▶ **EXCERPTED PASSAGE**
• • • • • • •
# Other Aquarium Forums > Freshwater Fauna >  Badis badis

## genes

Sharing my Badis badis. This guy can be quite a terror in a tank. Never disturbing other community fishes, but only at my Apistogrammas. 

So far, the Ap. iniridae and Ap. cacatuoides were no match for him.  :Grin:

----------


## zyblack

Really nice fish...caught my eye when I was at the forum main page. Love those blue fins. Envy  :Wink:

----------


## CK Yeo

OOo! Badis!  :Jump for joy:   :Jump for joy:   :Jump for joy: 
A really nice fish that's a little under appreciated in the hobby.

Here's mine in horny colour.


ck

----------


## benny

What a difference in body coloration. These two pictures will be a good reference for future hobbyists.

Keep snapping guys! Your photographic contributions are appreciated!

Cheers,

----------


## genes

Thanks Benny. 

As always, beautiful shot CK. These guys are like the chameleon. For guys who wants to see the horny colouration. You can use a mirror, these guys flare at the mirror too! And sometimes you get a full darken body without much reddness.

----------


## andrewtyr

These fellows are quite aggressive. I remember I had one, and soon after my C. hastacus start losing an eye and torn fins. And the bugger is so hard to catch! I literally tore down the tank to catch him.

----------


## Quixotic

They are chameleons alright. The horny coloration is also to assert their territory and domininance. My alpha male displays coloration in CK's photo when flaring at another male, which then immediately took on the coloration in gene's photo.




> These fellows are quite aggressive. I remember I had one, and soon after my C. hastacus start losing an eye and torn fins. And the bugger is so hard to catch! I literally tore down the tank to catch him.


Are you sure it is the work of _B. badis_? They pretty much leave other fishes alone, except those with body shapes like theirs (e.g. Apistogrammas). Nothing bad has ever happened to my _Boraras urophthalmoides_, so you may just had a highly stressed individual.

----------


## trident

Eugene,
those badis badis are beautiful, where did you buy them from?
richard

----------


## taygu

Hi Eugene,

That is a very nice badis badis, beside where you get it from, what did you feed it with?

----------


## genes

Got him from NA about 2 months ago. Not sure if its still available. He eats everything.  :Grin:

----------


## bryan

Well, the LFS still confuses everyone by labelling the more commonly seen _D. dario_ as _B. badis_. _B. badis_ is more than double the size of _D. dario_ therefore yes, it'll take on the Apisto since it is also teritorial.

----------


## zyblack

Erm newbie here...

Would a betta and badis badis co-exist? If not, which fish will be stronger? 

Think this fish would look nice with genes's badis badis.
• • • • • • •
▶ **DATA SUPPLIED**
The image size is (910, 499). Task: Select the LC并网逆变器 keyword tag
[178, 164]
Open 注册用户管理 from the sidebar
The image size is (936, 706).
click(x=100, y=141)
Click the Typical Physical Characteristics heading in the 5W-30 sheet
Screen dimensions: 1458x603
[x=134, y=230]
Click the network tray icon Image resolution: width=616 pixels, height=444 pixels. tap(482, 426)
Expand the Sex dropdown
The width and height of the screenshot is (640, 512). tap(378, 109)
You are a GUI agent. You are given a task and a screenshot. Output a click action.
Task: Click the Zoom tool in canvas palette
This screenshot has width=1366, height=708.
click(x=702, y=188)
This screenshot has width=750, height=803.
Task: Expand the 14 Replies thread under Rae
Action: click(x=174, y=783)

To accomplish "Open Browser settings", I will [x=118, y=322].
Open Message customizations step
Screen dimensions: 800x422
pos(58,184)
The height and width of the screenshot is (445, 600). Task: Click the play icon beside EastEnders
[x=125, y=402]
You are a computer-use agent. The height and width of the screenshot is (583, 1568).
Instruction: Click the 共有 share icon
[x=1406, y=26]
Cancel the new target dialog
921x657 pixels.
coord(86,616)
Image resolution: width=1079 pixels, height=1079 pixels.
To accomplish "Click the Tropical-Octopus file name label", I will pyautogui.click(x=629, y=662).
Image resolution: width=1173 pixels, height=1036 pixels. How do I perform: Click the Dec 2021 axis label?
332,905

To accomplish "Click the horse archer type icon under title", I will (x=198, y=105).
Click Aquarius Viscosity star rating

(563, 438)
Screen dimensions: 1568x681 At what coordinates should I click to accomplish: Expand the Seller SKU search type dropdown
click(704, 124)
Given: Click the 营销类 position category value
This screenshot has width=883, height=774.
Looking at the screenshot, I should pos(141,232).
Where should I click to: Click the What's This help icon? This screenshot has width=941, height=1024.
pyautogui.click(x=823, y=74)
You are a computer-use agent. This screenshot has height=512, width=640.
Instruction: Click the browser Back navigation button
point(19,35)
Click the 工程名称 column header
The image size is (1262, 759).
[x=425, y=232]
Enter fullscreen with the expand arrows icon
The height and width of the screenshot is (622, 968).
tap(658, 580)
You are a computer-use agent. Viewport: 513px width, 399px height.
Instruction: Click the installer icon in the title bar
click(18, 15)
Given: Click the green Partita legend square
• • • • • • •
▶ **APPLY WHAT YOU READ**
a: In the Badis badis forum thread, which fish does the LFS commonly label as B. badis?
b: Resume the Badis badis forum thread after its last post.
Nothing in the listing is needed here.

▶ **ACTIVITY ANSWERS**
a: D. dario.

b:
----------


## TBoss

Err.. I think Badis dont grow as big as bettas... in fact I think they are generally small in size. Correct me if Im wrong

----------


## Quixotic

> Would a betta and badis badis co-exist? If not, which fish will be stronger?


Not a good idea. They would certainly have territorial disputes. Betta are "slow" fishes and could be at the wrong end if _B. badis_ is not happy.




> Err.. I think Badis dont grow as big as bettas... in fact I think they r generally small in size. Correct me if Im wrong


TBoss, welcome to AQ.

If you have not discovered this yet, SMS type of language (e.g. 'r') is discouraged in the forum for the benefit of our members. Do kindly refrain from SMS type of language as they are difficult to read and understand for our members alike, including those that are not from Singapore. 

I think that the _B. badis_ that you are thinking of is NOT the real _B. badis_.

If it is red and small, it is actually _D. dario_ which is incorrectly sold as _B. badis_ in the trade and hence, referenced incorrectly in a number of websites.

_B. badis_ can grow up to a size of 8cm TL (total length).

----------


## CK Yeo

More often, LFS label D. dario as scarlet badis.

Anyway, there is a batch in poly art. Not much colours yet. Bring them home, give them good conditions and watch them colour up.

ck

----------


## aquanatix

Before i start,apologies for bringing up an old thread.
Bought my 1st batch of D. dario from polyart as well to try out the fishes.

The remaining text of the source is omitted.